**AVAILABLE RECORDS:**
--- START ---
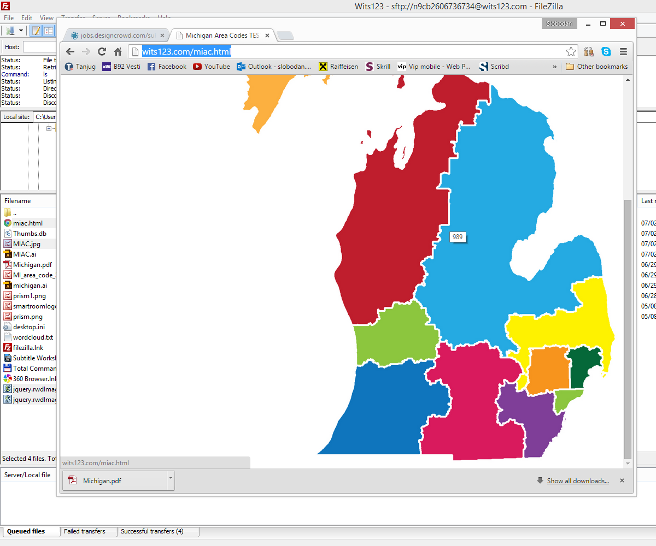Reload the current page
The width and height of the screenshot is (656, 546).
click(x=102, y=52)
--- END ---
--- START ---
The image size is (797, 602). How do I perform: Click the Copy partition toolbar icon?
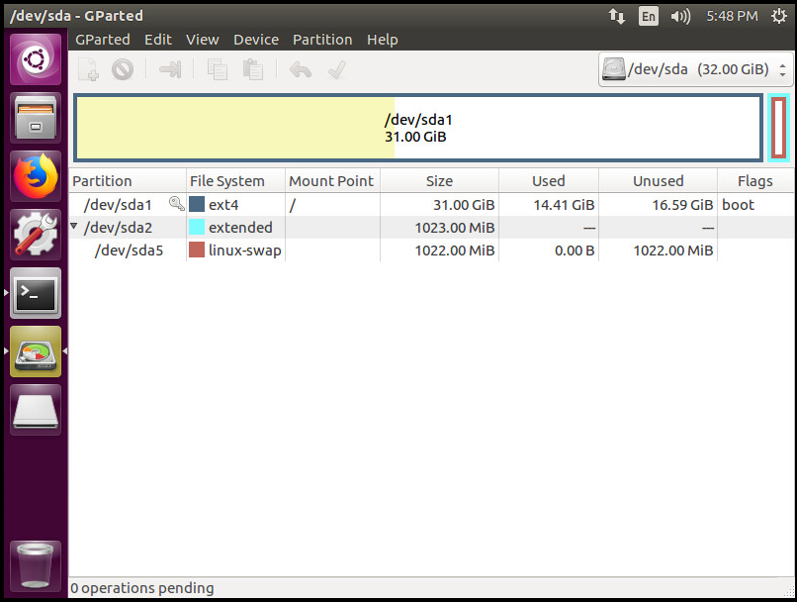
--- END ---
--- START ---
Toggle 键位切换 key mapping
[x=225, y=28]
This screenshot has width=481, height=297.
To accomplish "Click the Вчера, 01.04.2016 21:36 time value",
--- END ---
Please give again the lines above between the line holding "This screenshot has width=481, height=297." and the line holding "the Вчера, 01.04.2016", inclusive, exactly as they are and with nothing added.

**ANSWER:**
This screenshot has width=481, height=297.
To accomplish "Click the Вчера, 01.04.2016 21:36 time value",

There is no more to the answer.